## QUESTIONS TO ANSWER
A. Answer these questions using the article on prison health costs.
(i) How old is Bruce Harrison?
(ii) By what percentage did the number of federal prisoners aged 50 and older grow from 2009 to 2013?
(iii) Who is the president and founder of Families Against Mandatory Minimums?
B. Continue the article on prison health costs, picking up after its last paragraph.

## READING TEXT

Pubdate: Fri, 15 May 2015
Source: Chicago Tribune (IL)
Copyright: 2015 Chicago Tribune Company
Contact:  http://www.chicagotribune.com/
Details: http://www.mapinc.org/media/82
Author: Sari Horwitz, The Washington Post

HEALTH COSTS SOAR BEHIND PRISON WALLS

Aging Population of Inmates Serving Long Sentences Takes a Toll on Budgets

COLEMAN PRISON, Fla. - Twenty-one years into his nearly 50-year 
sentence, the graying man steps inside his stark cell in the largest 
federal prison complex in America. He wears special medical boots 
because of a foot condition that makes walking feel as if he's 
"stepping on a needle." He has undergone tests for a suspected heart 
condition and sometimes experiences vertigo.

"I get dizzy sometimes when I'm walking," says the 63-year-old 
inmate, Bruce Harrison. "One time, I just couldn't get up."

In 1994, Harrison and other members of the motorcycle group he 
belonged to were caught up in a drug sting by undercover federal 
agents, who asked them to move huge volumes of cocaine and marijuana. 
After taking the job, making several runs and each collecting $1,000, 
Harrison and the others were arrested and later convicted. When their 
sentences were handed down, however, jurors objected.

"I am sincerely disheartened by the fact that these defendants, who 
participated in the staged off-loads and transports ... are looking 
at life in prison or decades at best," said one of several who wrote 
letters to the judge and prosecutor.

In recent years, federal sentencing guidelines have been revised, 
resulting in less severe prison terms for low-level drug offenders. 
But Harrison, a decorated Vietnam War veteran, remains one of tens of 
thousands of inmates who were convicted in the "war on drugs" of the 
1980s and 1990s and who are still behind bars.

Harsh sentencing policies, including mandatory minimums, continue to 
have lasting consequences for inmates and the nation's prison system. 
Today, prisoners 50 and older represent the fastest-growing 
population in crowded federal correctional facilities, their ranks 
having swelled by 25 percent to nearly 31,000 from 2009 to 2013.

Some prisons have needed to set up geriatric wards, while others have 
effectively been turned into convalescent homes.

The aging of the prison population is driving health care costs being 
borne by American taxpayers. The Bureau of Prisons saw health care 
expenses for inmates increase 55 percent from 2006 to 2013, when it 
spent more than $1 billion. That figure is nearly equal to the entire 
budget of the U.S. Marshals Service or the Bureau of Alcohol, 
Tobacco, Firearms and Explosives, according to the Justice 
Department's inspector general, who is conducting a review of the 
impact of the aging inmate population on prison activities, housing and costs.

"Our federal prisons are starting to resemble nursing homes 
surrounded with razor wire," said Julie Stewart, president and 
founder of Families Against Mandatory Minimums. "It makes no sense 
fiscally, or from the perspective of human compassion, to incarcerate 
men and women who pose no threat to public safety and have long since 
paid for their crime."

The Obama administration is trying to overhaul the criminal justice 
system by allowing prisoners who meet certain criteria to be released 
early through clemency and urging prosecutors to reserve the most 
severe drug charges for serious, high-level offenders.

[Saved data entries]

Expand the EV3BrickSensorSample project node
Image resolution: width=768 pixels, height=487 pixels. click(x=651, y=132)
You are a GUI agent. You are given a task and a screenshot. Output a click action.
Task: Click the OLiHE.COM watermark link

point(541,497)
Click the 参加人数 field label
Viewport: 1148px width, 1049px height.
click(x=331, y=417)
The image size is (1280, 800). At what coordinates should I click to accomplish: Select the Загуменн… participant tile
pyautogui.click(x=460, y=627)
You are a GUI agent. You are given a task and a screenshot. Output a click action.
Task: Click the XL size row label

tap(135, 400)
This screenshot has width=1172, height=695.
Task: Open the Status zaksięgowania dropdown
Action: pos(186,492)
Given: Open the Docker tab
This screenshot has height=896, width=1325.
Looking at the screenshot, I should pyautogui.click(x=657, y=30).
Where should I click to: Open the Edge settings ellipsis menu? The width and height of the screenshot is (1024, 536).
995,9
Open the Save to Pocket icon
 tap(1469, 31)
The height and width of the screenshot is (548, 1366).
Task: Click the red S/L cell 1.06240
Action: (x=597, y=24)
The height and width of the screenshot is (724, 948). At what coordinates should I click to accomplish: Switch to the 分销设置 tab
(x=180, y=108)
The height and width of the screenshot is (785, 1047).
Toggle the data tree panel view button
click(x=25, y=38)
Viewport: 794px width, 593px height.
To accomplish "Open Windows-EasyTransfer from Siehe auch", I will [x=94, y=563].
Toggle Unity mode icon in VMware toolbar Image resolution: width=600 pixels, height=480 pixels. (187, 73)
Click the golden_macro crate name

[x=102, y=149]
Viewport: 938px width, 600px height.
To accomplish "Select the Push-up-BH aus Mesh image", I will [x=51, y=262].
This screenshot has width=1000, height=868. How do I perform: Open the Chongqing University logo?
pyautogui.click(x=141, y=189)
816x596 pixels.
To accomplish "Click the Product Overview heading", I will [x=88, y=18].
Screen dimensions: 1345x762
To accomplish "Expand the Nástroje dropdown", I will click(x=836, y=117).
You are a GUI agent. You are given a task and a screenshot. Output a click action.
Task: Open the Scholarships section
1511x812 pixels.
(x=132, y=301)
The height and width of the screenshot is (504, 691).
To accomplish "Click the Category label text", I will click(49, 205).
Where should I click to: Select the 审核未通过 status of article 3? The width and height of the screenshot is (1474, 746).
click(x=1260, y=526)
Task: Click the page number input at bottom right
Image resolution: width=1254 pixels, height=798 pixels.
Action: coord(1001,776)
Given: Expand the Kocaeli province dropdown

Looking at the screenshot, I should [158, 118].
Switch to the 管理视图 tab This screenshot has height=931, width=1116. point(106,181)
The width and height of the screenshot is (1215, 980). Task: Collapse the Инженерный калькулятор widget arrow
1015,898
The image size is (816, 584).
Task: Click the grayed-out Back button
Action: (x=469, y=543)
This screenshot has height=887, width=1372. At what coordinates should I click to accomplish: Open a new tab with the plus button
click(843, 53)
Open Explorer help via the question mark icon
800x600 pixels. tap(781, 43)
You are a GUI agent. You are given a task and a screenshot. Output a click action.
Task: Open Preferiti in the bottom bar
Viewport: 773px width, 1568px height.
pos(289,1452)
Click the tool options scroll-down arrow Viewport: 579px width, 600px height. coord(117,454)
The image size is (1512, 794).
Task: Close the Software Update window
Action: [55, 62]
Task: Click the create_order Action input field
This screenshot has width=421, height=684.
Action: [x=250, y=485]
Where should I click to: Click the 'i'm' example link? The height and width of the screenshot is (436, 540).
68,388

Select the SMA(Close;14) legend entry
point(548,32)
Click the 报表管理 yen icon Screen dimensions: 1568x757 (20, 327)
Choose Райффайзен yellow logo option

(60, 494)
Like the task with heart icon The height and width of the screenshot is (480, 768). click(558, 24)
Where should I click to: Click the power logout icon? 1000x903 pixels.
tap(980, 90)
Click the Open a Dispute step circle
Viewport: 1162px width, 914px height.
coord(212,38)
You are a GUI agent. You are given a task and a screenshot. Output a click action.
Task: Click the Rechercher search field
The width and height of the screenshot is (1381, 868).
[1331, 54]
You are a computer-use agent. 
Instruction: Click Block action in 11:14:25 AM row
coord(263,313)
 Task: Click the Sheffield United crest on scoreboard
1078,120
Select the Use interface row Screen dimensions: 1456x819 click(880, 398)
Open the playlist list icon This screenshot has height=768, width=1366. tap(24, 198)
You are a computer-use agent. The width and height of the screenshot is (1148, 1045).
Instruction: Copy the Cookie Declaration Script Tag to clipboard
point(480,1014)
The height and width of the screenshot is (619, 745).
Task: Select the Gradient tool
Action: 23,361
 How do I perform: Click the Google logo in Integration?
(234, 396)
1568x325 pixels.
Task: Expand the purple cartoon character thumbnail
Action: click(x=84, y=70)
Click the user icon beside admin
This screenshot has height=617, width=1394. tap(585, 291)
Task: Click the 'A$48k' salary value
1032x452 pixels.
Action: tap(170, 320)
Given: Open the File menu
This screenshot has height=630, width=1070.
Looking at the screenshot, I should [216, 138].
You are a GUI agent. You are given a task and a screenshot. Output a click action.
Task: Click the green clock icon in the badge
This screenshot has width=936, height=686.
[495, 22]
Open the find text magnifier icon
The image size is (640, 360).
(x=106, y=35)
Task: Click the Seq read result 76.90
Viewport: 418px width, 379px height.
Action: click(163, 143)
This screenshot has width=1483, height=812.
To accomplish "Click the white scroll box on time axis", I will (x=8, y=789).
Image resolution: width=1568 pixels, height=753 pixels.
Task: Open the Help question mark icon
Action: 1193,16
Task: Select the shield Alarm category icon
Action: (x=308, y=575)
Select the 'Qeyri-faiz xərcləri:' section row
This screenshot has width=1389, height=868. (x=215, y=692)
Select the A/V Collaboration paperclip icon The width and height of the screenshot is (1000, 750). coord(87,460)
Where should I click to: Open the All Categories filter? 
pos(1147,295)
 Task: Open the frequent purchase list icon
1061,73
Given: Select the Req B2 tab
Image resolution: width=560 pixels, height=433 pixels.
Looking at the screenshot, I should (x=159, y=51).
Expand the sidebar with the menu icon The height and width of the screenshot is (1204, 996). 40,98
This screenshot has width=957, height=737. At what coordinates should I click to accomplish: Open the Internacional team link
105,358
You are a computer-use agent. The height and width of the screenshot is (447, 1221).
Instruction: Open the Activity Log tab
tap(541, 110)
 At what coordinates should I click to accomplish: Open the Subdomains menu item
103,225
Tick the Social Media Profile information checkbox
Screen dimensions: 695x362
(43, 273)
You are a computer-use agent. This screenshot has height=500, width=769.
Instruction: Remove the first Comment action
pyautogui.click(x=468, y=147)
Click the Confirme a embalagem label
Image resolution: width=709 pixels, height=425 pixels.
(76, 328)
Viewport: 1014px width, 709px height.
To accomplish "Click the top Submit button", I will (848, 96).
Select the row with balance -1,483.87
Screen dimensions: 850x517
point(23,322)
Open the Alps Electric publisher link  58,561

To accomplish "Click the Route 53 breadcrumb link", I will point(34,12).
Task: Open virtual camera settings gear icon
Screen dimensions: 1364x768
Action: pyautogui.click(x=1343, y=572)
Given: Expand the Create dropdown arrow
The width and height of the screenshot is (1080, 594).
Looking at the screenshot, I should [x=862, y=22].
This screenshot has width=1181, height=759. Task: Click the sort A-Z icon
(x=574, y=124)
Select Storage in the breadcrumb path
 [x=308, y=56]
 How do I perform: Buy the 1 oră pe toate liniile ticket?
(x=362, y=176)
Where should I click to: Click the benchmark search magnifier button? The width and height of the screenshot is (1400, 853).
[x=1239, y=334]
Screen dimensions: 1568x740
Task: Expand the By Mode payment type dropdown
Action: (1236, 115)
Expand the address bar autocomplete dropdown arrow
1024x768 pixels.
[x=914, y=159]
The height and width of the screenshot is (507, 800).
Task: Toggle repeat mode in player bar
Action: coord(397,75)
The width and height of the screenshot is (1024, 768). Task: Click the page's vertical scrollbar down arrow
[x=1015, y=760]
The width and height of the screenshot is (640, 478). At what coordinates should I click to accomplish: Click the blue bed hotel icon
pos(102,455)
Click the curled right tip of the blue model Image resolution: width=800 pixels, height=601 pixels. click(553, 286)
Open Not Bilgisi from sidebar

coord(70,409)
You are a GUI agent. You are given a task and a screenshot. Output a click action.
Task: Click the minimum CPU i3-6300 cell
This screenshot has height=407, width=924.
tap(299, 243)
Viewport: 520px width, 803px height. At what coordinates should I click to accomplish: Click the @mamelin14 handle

## RESPONSES
A.
(i) He is 63 years old.
(ii) It grew by 25 percent, to nearly 31,000.
(iii) Julie Stewart is the president and founder.

B.
But until more elderly prisoners are discharged either through 
compassionate release programs or the clemency initiative started by 
then-Attorney General Eric Holder last year, the government will be 
forced to spend more to serve the population.

"Prisons simply are not physically designed to accommodate the 
infirmities that come with age," said Jamie Fellner, a senior adviser 
at Human Rights Watch and an author of a report titled "Old Behind Bars."

"There are countless ways that the aging inmates, some with dementia, 
bump up against the prison culture," she said. "It is difficult to 
climb to the upper bunk, walk up stairs, wait outside for pills, take 
showers in facilities without bars and even hear the commands to 
stand up for count or sit down when you're told."

For years, state prisons followed the federal government's lead in 
enacting harsh sentencing laws. In 2010, there were some 246,000 
prisoners age 50 and older in state and federal prisons combined, 
with nearly 90 percent of them held in state custody, the American 
Civil Liberties Union said in a report titled "At America's Expense: 
The Mass Incarceration of the Elderly."

On both the state and federal level, the spiraling costs are eating 
into funds that could be used to curtail violent crime, drug cartels, 
public corruption, financial fraud and human trafficking.

For now, however, prison officials say there is little they can do 
about the costs.

Edmond Ross, a spokesman for the Bureau of Prisons, said: "We have to 
provide a certain level of medical care for whoever comes to us."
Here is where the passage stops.